It might be better to use a Go gauge, instead of live ammunition.

I had purchased a new rifle last year that was having chambering issues. A local gunsmith was kind enough to offer to check with his gauge. The action would not close on the gauge, so I returned the rifle to the manufacturer for replacement.

If you are installing your own barrel, it may be worth picking up the .308 Go (and No Go) gauges. Not very expensive to order online.
The barrel is not in the receiver. I'm ordering gauges.
 
..I would suggest you contact the barrel maker and ask what reamer they use, then purchase the GO, NO-GO gauges made by the same maker of the reamer. A large amount of the mass production industry uses PTG (Pacific Tool & Gauge) reamers, but again, ask your barrel manufacturer what they use then buy accordingly. Gauges can run approximately $30-40 per gauge, depending on source of purchase. Most offer "sets" of GO, NO-GO or GO, NO-GO and FIELD which lowers the individual gauge price a bit. IMHO, a set of GO, NO-GO is the minimum, FIELD would indicate it's still safe, but already on the way to not safe (erosion, depth over-reamed).
I emailed the manufacturer, auto replied they are so backed up it will be awhile before a response.
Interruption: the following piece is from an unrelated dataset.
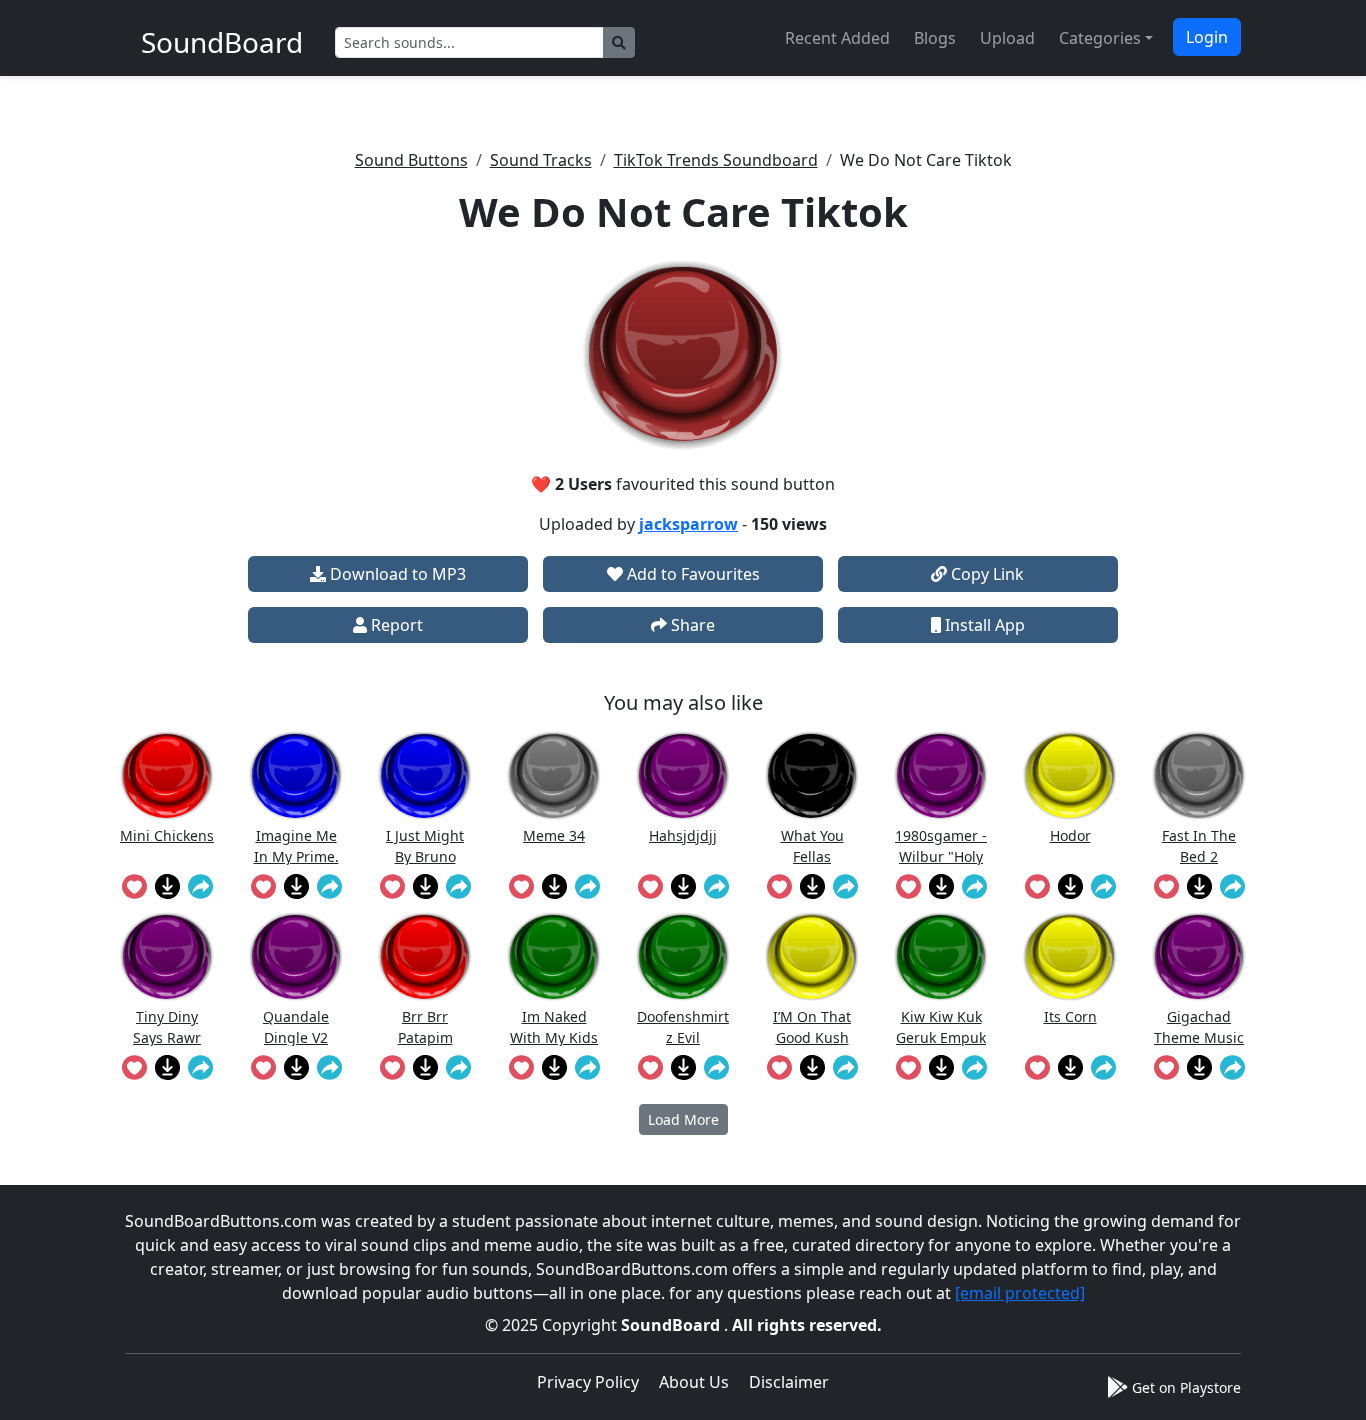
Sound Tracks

I ordered some gauges.
 
Um, Ive never tried to close the bolt in that way.
It’s very possible that without the mechanical advantage of the camming action of the bolt in the action, you may not be able to close the bolt on a chambered round?
 
Have you tried bumping the shoulder until it rotates?

And your certain the head of the case is flat against the boltface?

You can leave the extractor in to make it easier to insert and remove the case.